Text and item location lines:
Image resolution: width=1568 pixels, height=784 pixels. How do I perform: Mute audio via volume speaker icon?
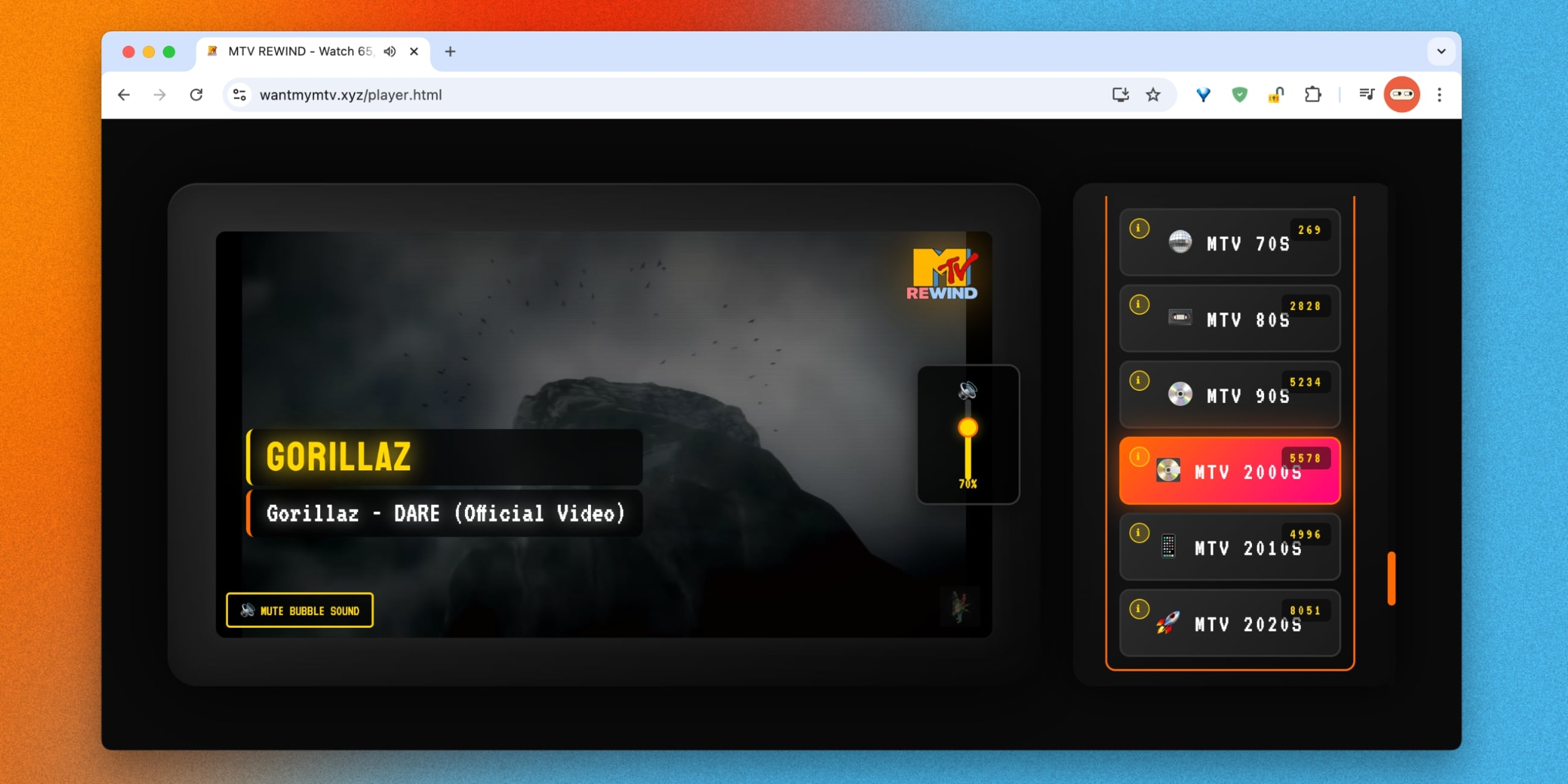[967, 390]
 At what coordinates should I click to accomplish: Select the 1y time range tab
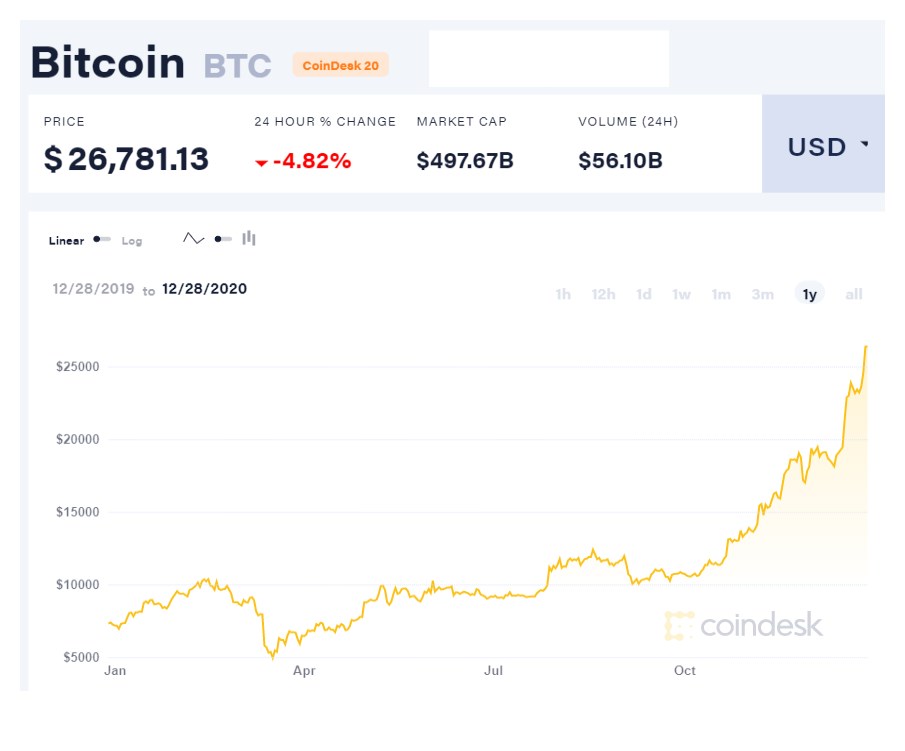pyautogui.click(x=808, y=294)
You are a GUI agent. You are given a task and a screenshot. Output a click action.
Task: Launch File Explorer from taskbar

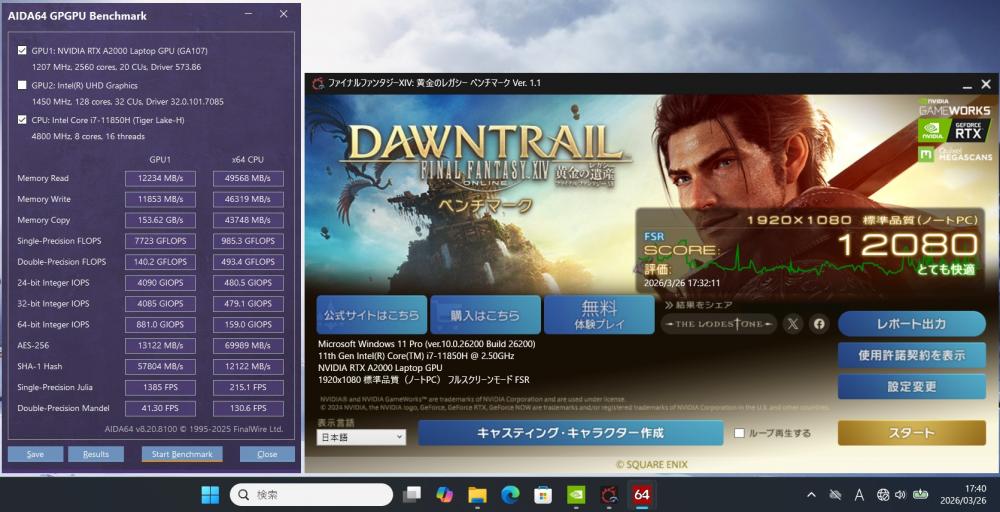click(477, 494)
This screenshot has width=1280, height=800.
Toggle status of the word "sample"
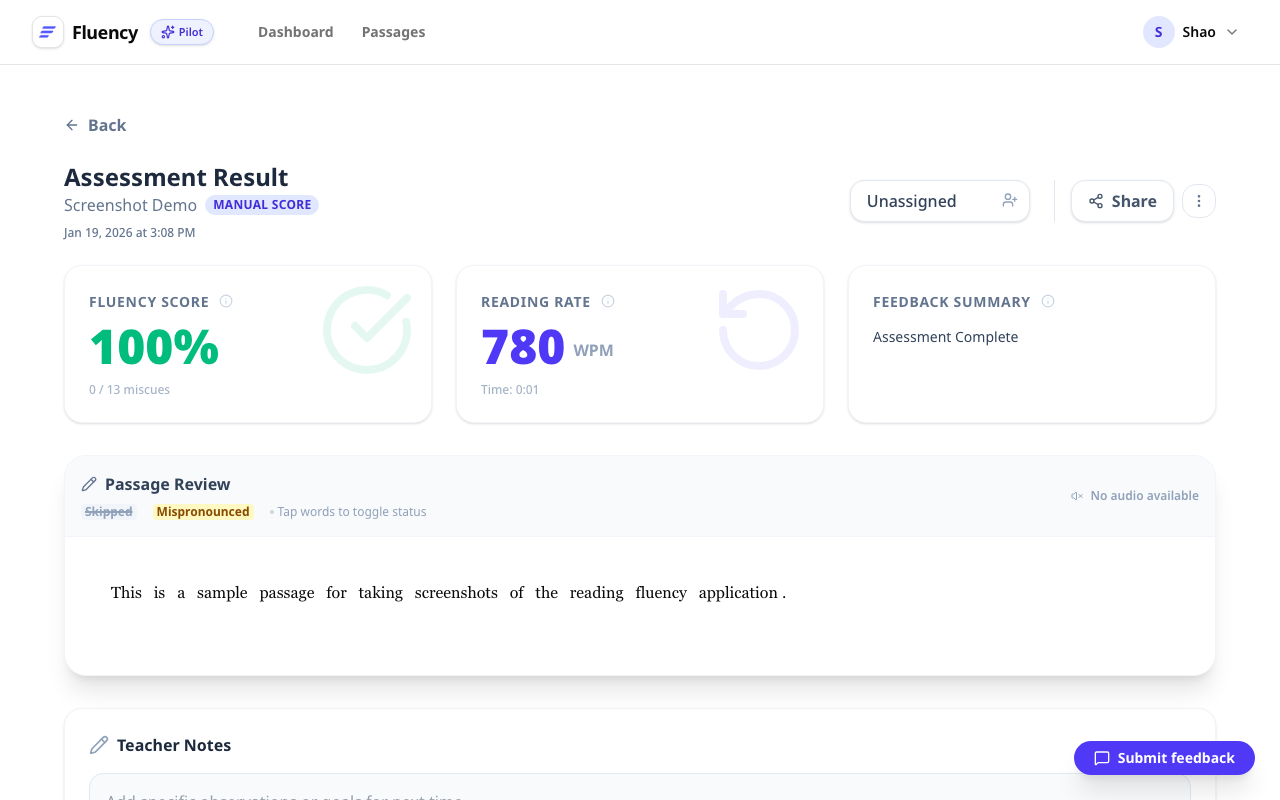pos(222,593)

- Set problem: Copy these lines back word for word, leaving out the pictures.

- Completed task:
Image resolution: width=1568 pixels, height=784 pixels. How do I perform: Mute audio via volume speaker icon?
[967, 390]
 At what coordinates should I click to accomplish: Select the 1y time range tab
pyautogui.click(x=808, y=294)
You are a GUI agent. You are given a task and a screenshot. Output a click action.
Task: Launch File Explorer from taskbar

click(477, 494)
This screenshot has width=1280, height=800.
Toggle status of the word "sample"
pos(222,593)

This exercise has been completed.